The primary goals behind these ports are:

* to reach more developers (lots of them on Windows/Mac either because they are "stranded" or by choice)

* to make open protocols and file formats viable on platforms like Windows; take having Kontact native on all three platforms lets people choose one of half a dozen or so groupware servers and have a single production quality user interface that runs natively on all platforms with the exact same feature set. it's a perfect way to make non-Windows platforms viable on the desktop and non-Exchange groupware systems viable on the server by removing the Outlook problem entirely. repeat for things like ODF (Okular as a viewer, KOffice as another editor suite for ODF), freedom friendly music stores (via Amarok), etc..

having defined the above two goals, and reaffirming our primary commitment as being to Free software platforms, made me feel a lot less dirty about it all ;)

whether or not it has any leverage in the individual user market at all is an interesting discussion (personally, i doubt it will) but not much more than that =)

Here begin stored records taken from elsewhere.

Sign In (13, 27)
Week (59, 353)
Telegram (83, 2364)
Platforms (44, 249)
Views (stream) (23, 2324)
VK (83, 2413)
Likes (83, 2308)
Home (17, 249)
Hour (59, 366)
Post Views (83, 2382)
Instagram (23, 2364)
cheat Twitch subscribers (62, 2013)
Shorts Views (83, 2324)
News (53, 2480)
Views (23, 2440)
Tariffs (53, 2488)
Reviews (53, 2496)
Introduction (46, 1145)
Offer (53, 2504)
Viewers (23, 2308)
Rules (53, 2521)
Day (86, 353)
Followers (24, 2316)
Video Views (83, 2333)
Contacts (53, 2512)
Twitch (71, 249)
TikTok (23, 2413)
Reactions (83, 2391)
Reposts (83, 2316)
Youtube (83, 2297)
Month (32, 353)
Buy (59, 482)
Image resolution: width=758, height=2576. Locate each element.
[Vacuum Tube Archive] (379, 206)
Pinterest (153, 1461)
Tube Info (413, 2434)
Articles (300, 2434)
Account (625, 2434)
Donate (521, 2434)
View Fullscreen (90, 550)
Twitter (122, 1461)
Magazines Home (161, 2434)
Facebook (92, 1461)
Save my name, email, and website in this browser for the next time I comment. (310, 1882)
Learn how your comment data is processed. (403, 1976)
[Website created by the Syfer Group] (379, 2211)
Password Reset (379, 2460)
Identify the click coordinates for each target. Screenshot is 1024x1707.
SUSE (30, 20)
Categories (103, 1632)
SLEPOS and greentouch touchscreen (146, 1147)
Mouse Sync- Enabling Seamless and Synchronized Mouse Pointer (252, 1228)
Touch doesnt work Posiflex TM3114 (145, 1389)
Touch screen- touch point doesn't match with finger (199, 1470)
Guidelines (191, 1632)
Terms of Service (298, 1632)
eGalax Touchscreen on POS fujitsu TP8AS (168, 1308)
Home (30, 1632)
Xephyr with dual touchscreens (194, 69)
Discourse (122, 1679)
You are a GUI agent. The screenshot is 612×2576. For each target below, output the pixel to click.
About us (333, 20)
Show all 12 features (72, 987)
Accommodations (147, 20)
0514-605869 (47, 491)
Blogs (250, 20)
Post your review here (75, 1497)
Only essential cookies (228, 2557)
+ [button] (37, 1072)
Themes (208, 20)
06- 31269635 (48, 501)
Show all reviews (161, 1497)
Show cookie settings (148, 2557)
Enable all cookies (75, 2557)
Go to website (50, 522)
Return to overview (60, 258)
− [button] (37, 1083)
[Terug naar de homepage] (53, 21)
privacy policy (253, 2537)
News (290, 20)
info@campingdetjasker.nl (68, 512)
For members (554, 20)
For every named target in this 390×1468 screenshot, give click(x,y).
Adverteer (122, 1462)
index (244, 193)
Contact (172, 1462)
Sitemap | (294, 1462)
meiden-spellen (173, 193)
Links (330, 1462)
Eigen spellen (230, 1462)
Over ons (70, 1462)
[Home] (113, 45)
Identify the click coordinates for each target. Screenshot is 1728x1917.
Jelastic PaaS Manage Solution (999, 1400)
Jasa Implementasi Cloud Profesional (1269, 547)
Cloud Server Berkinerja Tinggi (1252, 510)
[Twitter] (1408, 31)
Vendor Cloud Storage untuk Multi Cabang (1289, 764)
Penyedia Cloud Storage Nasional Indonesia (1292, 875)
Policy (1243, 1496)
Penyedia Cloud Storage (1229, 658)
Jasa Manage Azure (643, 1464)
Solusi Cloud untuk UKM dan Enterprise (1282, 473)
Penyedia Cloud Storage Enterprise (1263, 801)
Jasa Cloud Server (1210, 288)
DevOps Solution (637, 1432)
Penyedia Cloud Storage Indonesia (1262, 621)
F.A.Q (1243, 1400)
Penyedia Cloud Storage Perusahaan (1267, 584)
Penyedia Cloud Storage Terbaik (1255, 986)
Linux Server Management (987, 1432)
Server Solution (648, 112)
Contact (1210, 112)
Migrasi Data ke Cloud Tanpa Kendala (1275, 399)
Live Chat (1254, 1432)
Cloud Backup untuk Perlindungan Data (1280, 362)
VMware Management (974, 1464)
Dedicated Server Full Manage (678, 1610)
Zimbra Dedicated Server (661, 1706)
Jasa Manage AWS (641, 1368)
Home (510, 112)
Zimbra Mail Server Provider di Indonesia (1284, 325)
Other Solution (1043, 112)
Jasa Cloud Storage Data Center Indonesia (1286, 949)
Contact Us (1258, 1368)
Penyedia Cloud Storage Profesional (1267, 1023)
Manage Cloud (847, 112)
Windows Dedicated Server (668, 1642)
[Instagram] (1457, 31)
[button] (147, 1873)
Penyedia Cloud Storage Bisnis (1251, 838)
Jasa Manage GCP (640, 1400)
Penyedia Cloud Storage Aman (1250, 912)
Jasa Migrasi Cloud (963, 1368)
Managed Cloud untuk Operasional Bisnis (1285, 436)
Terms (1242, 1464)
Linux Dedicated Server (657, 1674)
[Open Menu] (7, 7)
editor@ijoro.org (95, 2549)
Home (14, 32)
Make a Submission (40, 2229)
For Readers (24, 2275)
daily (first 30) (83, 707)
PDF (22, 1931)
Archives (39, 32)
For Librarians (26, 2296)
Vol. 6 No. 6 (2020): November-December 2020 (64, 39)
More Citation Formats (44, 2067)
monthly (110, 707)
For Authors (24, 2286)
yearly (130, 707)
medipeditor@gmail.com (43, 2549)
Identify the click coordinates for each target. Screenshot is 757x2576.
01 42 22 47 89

Reply Parent Bookmark Score: 16

ebasconp Member since:
2006-05-09

IMHO, there is no better music player than AmaroK, so, letting me install and use my preferred music player no matter the platform I am working on (I have Gentoo at home but I have to work on a Windows box) is amazing and incredibly useful.

Reply Parent Bookmark Score: 8

FunkyELF Member since:
2006-07-26

I'll take one that works with samba shares thank you.

Seriously. I heard all these great things about Amarok so I went to try it out and the thing freezes like crazy. XMMS is deprecated (in Gentoo anyway) so I have been using audacious.

Anyway, once XBMC starts working nicely on Linux (music works okay but not video), I'll use that and only that.

Reply Parent Bookmark Score: 2

Oszomby Member since:
2008-07-04

Installing KDE and its programs on Windows just somehow seems wrong! :-)

Sometimes Windows is a better choice: It has better hardware support (for instance, I couldn't get Kubuntu to suspend properly on my Toshiba laptop), and some apps are win only. In those situations you can keep what's best: solid system and innovative KDE apps that you like. All without using Virtualbox of coLinux.

Reply Parent Bookmark Score: 2

boofar Member since:
2008-04-23

Sometimes Windows is a better choice


And sometimes it's the only choice. I have full freedom to install anything on my work machine, except a different OS. KDE for windows will make life bearable ;)

Reply Parent Bookmark Score: 4

-oblio- Member since:
2008-05-27

Remember, Stallman was developing GNU on proprietary platforms at first. KDE on Windows is probably the epitome of OSS development - a huge OSS project starting a port to the most important proprietary platform. This is up there with Apache or PHP being optimized for Windows, in terms of impact/importance.

You do have to realize that some people are used to Windows, some prefer it, and some aren't able to choose their OS (predefined environment).